::: Records supplied

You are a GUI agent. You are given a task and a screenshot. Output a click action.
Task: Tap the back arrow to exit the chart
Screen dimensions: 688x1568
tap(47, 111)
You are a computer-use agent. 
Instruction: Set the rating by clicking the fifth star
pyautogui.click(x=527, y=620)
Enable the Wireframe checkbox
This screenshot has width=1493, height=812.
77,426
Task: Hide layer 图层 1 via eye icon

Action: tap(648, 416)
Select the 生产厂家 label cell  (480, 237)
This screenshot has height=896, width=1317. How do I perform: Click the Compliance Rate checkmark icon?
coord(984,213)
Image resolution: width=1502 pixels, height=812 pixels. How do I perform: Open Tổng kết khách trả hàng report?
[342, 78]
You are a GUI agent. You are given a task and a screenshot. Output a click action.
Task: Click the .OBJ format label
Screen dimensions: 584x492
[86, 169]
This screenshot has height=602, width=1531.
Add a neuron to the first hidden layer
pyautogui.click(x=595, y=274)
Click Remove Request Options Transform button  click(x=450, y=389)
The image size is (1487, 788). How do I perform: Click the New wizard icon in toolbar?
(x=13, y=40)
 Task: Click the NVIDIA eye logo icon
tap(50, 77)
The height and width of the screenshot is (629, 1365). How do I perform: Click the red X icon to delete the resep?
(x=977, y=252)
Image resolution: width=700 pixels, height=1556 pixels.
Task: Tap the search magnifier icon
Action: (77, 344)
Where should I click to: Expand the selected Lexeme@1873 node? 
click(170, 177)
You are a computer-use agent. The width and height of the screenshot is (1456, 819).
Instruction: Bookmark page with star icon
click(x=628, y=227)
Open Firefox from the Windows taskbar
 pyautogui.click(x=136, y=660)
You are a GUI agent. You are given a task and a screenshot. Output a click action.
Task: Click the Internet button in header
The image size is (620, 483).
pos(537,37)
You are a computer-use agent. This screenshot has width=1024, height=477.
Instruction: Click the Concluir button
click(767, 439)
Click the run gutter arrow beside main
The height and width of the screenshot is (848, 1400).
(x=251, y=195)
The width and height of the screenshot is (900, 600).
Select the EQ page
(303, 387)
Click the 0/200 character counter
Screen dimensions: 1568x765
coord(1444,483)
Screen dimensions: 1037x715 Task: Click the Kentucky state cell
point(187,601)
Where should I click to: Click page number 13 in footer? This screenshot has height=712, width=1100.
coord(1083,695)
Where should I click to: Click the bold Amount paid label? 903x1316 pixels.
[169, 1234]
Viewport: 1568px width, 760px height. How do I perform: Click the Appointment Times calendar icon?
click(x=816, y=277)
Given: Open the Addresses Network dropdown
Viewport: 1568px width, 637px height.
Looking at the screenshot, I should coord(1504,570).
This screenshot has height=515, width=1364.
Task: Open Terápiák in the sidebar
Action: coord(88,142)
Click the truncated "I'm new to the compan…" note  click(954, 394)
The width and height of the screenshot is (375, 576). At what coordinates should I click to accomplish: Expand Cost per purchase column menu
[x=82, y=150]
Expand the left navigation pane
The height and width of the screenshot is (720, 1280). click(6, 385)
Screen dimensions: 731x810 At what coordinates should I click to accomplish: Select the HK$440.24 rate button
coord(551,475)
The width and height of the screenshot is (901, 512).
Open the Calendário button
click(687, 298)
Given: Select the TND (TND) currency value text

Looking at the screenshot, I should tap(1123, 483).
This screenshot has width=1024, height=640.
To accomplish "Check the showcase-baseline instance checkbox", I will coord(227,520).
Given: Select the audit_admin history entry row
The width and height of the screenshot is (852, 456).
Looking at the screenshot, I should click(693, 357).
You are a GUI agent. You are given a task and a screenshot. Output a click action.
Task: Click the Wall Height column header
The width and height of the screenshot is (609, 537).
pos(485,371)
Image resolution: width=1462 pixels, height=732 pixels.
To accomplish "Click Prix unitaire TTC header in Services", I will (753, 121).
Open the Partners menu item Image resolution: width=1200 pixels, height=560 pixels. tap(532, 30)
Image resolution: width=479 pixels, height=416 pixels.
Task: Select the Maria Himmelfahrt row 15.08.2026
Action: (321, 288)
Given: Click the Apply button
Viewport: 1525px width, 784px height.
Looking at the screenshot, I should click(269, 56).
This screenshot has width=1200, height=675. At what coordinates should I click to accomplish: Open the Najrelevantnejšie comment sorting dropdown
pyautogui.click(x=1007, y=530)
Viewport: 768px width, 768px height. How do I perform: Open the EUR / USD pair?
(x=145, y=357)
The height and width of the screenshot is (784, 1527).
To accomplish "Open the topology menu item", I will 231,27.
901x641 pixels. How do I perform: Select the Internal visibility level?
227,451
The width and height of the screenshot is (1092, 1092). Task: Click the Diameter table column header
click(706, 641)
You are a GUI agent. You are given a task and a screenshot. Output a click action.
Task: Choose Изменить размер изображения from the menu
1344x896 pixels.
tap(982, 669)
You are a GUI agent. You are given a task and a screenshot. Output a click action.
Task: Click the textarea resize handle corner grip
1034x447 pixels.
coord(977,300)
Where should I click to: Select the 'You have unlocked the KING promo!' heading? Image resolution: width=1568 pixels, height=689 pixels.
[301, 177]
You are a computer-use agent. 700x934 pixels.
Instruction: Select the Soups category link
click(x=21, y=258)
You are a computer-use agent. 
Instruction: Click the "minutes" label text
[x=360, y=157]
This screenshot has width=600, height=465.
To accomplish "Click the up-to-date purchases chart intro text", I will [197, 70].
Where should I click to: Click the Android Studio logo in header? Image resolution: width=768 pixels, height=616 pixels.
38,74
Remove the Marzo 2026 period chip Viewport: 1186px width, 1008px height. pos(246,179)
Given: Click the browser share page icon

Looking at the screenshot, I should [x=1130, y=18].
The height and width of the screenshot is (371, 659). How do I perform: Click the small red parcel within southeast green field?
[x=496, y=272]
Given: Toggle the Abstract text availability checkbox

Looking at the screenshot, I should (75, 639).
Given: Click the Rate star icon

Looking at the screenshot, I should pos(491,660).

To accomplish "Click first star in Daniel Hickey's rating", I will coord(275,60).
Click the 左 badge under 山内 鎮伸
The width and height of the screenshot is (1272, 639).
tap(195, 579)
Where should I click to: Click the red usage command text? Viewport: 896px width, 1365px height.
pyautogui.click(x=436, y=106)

::::::

Task description -
Copy out the material starting with the line containing "Given: Click the Apply button" and going on through the line containing "click(706, 641)", switching "Viewport" to "Display" and leaving everything else unchanged.

Reply to the task -
Given: Click the Apply button
Display: 1525px width, 784px height.
Looking at the screenshot, I should click(269, 56).
This screenshot has width=1200, height=675. At what coordinates should I click to accomplish: Open the Najrelevantnejšie comment sorting dropdown
pyautogui.click(x=1007, y=530)
Display: 768px width, 768px height. How do I perform: Open the EUR / USD pair?
(x=145, y=357)
The height and width of the screenshot is (784, 1527).
To accomplish "Open the topology menu item", I will 231,27.
901x641 pixels. How do I perform: Select the Internal visibility level?
227,451
The width and height of the screenshot is (1092, 1092). Task: Click the Diameter table column header
click(706, 641)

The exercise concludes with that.